To study the link between prediction and response, we have constructed a mathematical model to determine whether glucose, eGFR, and HbA1c may be good predictors of determinism of heart failure after treatment with Dapa or Empa. The ROC (Receiver Operating Characteristics) curve is a two-dimensional curve in which we have sensitivity on the Y-axis and specificity on the X-axis. This curve helps us measure the efficiency of the model. The larger the area under the curve (the maximum value is 1), the better the model.

When highlighting the receiver operating characteristic curve (ROC) curve, we noted that HbA1c stands out as a good predictor of heart failure in patients treated with Dapa (area under the curve AUC = 0.617: IC95%: 0.446–0.788; p = 0.259), and GFR as a good predictor of heart failure in Empa patients (AUC = 0.647: IC95%: 0.461–0.843; p = 0.168) (Figure 8).

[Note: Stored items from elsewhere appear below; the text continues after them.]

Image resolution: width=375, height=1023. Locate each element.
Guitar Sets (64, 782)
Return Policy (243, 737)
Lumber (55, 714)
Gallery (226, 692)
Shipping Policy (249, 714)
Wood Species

In the cases studied, the ROC curve only confirms BMI as a good predictor in selecting SGLT2 treatment, with threshold levels of 34.1 with 65% sensitivity and 56% specificity (AUC = 0.632; IC95%) (Figure 9).

SGLT2i have been studied in various clinical trials for their benefit in preventing heart failure [39,40,41]. Recent research has shown a cardio-renal mechanism of inhibition of Na⁺/H⁺ exchanger (NHE) isoforms: NHE1 isoform in the myocardium, with a further effect of reducing cytoplasmic ions calcium and sodium levels and NHE3 in the proximal renal tube, which mediates tubular sodium reuptake [42,43]. Another mechanism by which sodium ion is reduced is the inhibition of adipokine leptin by SGLT2i (effect demonstrated for canagliflozin), combined with the pro-activation of anti-inflammatory adipokines (e.g., adiponectin), thus preventing heart failure [44]. Furthermore, studies on rats have demonstrated a positive effect of some SGLT2i in preventing and even reducing cardiac fibrosis (e.g., dapagliflozin, empagliflozin) by interfering with the synthesis of collagen; more interestingly, it appears that this effect is independent of hyperglycemia [45,46].

Their cardiovascular and renal protection effects in diabetic and non-diabetic patients are good premises for the SGLT2i class to be put in the category of drugs for cardiorenal protection in the future [47,48,49,50,51].

4. Conclusions

Taking into account the results obtained, we can say that a better result in weight loss, decrease in BMI, reduction in BP and HbA1c, and increase in average GFR values could be obtained in younger male patients with a shorter duration of diabetes and threshold BMI levels of 34.1, treated with SGLT2, more significantly with Empa.

Of course, considering the limitations of prescription protocols in Romania in the period of study, which did not allow the combination of Empa with insulin, as well as the size of the group studied, these results cannot be extended to the general population. Nevertheless, the study confirms, from certain points of view, the communications of other recent studies in the field and can be used as a starting point in future analyses for individualizing the approach in the treatment of T2DM.